In a short story, you have some wiggle room. Not a lot, but some. You don’t have to cut quite as much. You still need to identify the places where you can make a cut with just as much ruthlessness as microfiction. Then, you need to identify the cost of that cut. Usually, there’s some identifiable reason you wrote that paragraph or sentence or word in the first place. If there isn’t, that’s an easy cut.

Once you’ve identified the cost, the only question is whether it’s worth it. Remember, as an author, you’re already biased toward loving your own words. Are those words really earning their keep? Do they reenforce the core, the beating heart of the story?

Cut more than you think is reasonable, and see how it feels. Save as many versions as you need to in order to cut fearlessly.

Getting Feedback

Revision can’t be done in isolation. No matter how much you try, no matter how much space you give it, it will always be your story. You need to see it through the eyes of fresh readers.

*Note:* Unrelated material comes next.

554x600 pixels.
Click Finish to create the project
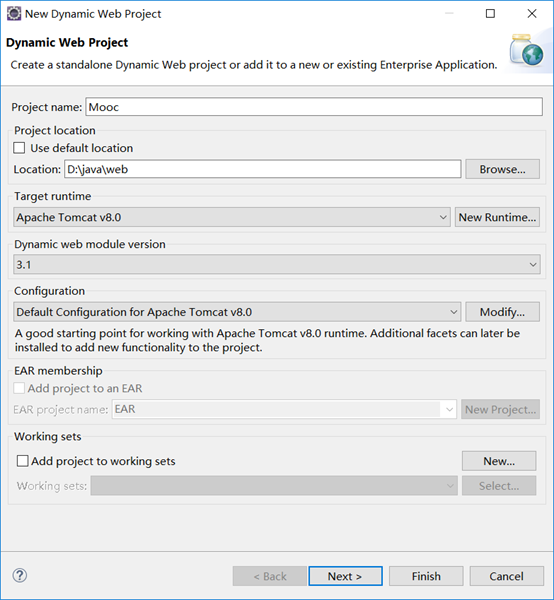pyautogui.click(x=426, y=576)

Luckily, requesting feedback on a short story is a much smaller ask than requesting feedback on a novel. If you’re lucky enough to have trusted beta readers, by all means ask them to critique it. A writing group is another great way to get feedback from several people.

There are also several online options. Critters is my go-to website for online critique from other active writers. Just be aware that you’ll be expected to return the favor and provide critiques for others in return.

Revision is Exciting

Often, the mere mention of revision is enough to make an author groan. It can sometimes feel like writing the first draft is the creative part of the process, and revision is dull in comparison. However, revision can be every bit as creative and challenging as the first draft. It is the art of perfecting—of finding the core of the story and trimming, sanding and polishing until every single word sings it out.

It is like taking a crude circle of glass and shaping it into a precise lens, to get that laser focus.